Iri17

道のIri17のネタバレレビュー・内容・結末

(1954年製作の映画)
4.0

このレビューはネタバレを含みます

救いのない話である。ラース・フォン・トリアーか!と思わず突っ込みたくなるレベル。それでもこの映画がそこまで鬱映画にならないのはジョルソミーナの底抜けな明るさと少年のようなザンパノのおかげだろう。
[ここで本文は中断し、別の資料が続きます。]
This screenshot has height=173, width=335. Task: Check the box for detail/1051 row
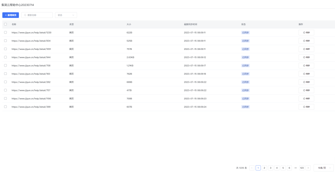click(5, 49)
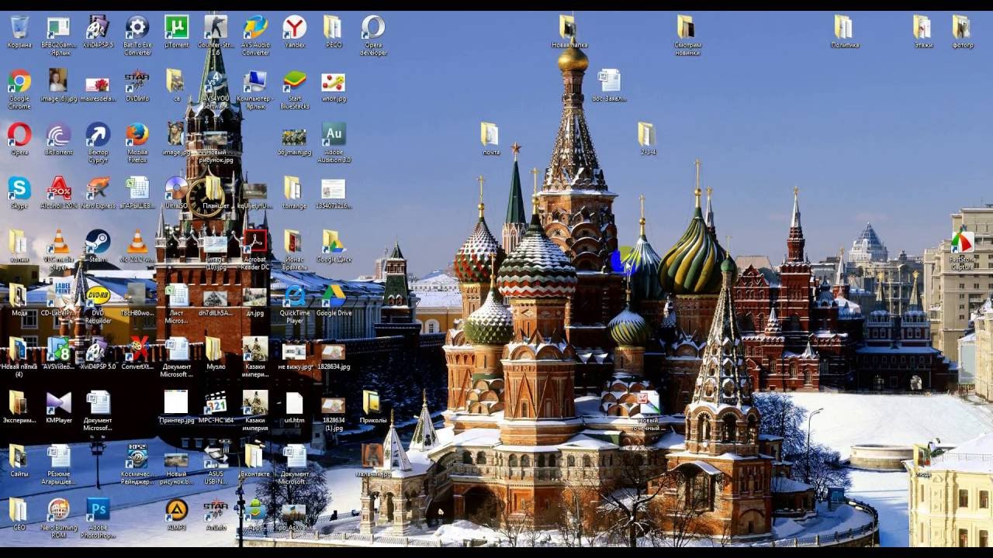993x558 pixels.
Task: Launch µTorrent from the desktop
Action: [176, 28]
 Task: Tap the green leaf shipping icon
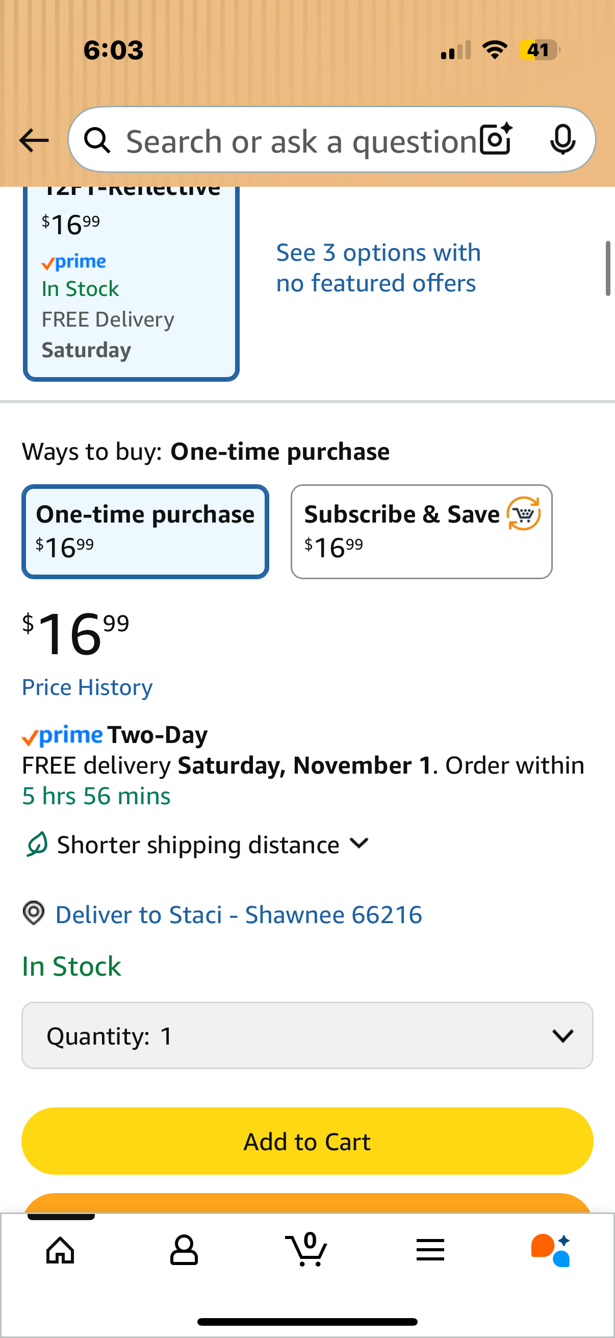pyautogui.click(x=37, y=844)
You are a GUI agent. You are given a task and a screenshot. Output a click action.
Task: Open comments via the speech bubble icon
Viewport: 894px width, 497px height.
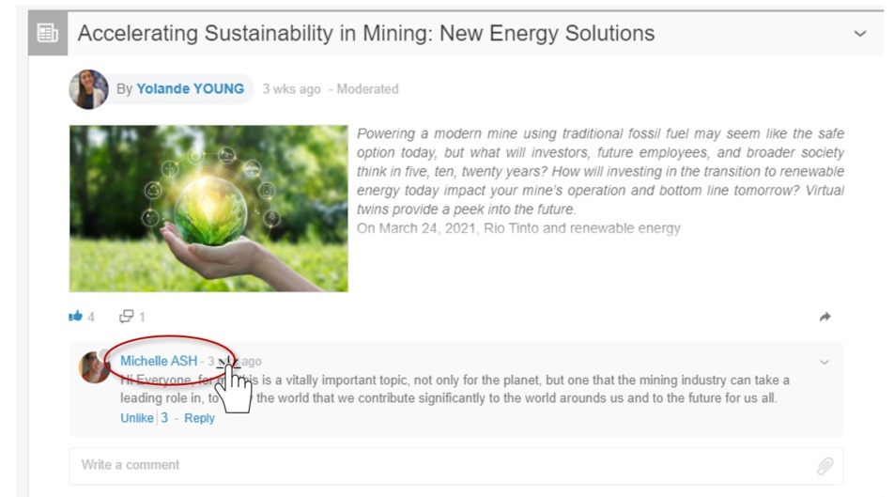coord(127,318)
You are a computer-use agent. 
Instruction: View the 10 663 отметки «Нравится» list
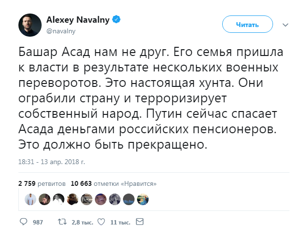(x=113, y=184)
ザンパノは確かに人を殺してしまうし、ジョルソミーナを捨ててしまう。でもそれは悪意ではなく、単純に成長できていないからだろう。すぐにちょっかいを出してくる奴に頭にきて殴ってしまう。その結果死んでしまう。ジョルソミーナが好きだが気持ちを伝えられない。だから捨ててしまう。だからラストでザンパノは後悔で自暴自棄になってしまうのだ。本当に悪党ならこんなに後悔しないだろう。

ジョルソミーナも辛い状況でも、笑う事を忘れないし、人生を前向きに楽しもうとしている。だから彼女を見ているとこっちも明るい気持ちになる。多分彼女は発達障害だと思うのだが、そんな社会的弱者が生き抜こうとするから、観客も応援したくなる。
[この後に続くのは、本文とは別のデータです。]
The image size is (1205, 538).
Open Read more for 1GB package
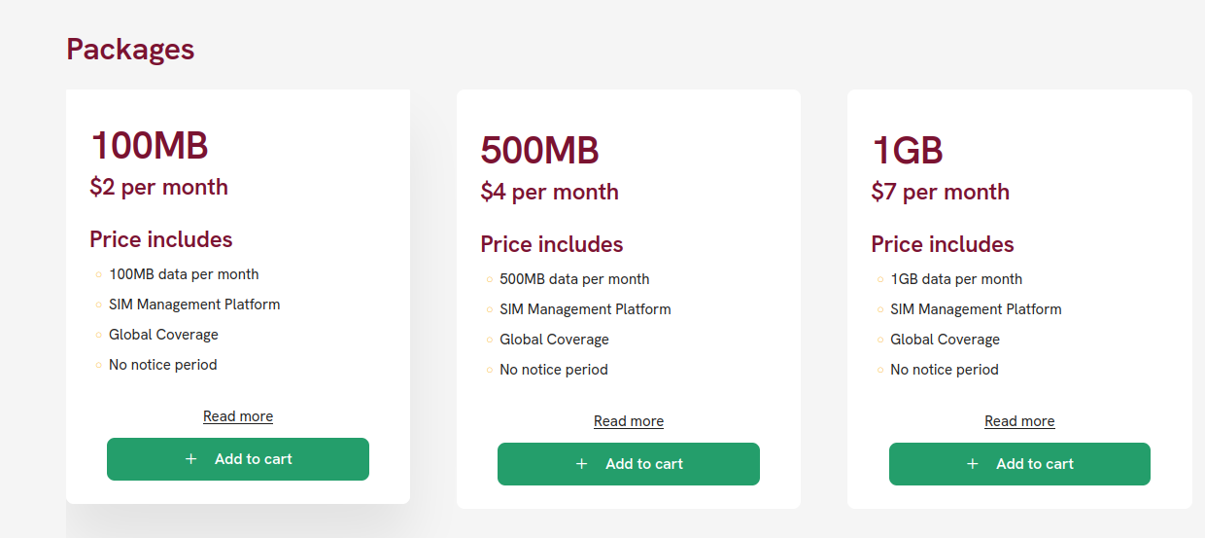tap(1019, 421)
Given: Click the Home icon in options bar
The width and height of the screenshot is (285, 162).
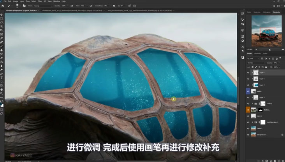Looking at the screenshot, I should tap(3, 6).
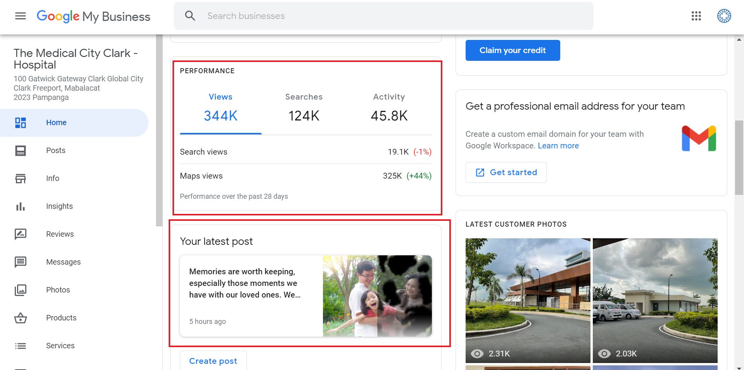Open customer photo with 2.31K views
Viewport: 744px width, 370px height.
click(x=528, y=300)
『ダンサー・イン・ザ・ダーク』と違って、この映画にはガチなクズがいないので、鬱過ぎないのがいい。

ただやはり人生は苦難の連続で、決して楽ではないし、最後は上手くいくとは限らないという事をフェリーニは言いたいのだろう。2人の弱い人間が人生という道に迷う。人は弱いから、間違いを起こす。そして後悔するし、不幸になる。人は醜い。こういう部分はトリアーと共通する。

フェリーニの最高傑作と言われているそうだが、『8 1/2』の方が面白かった。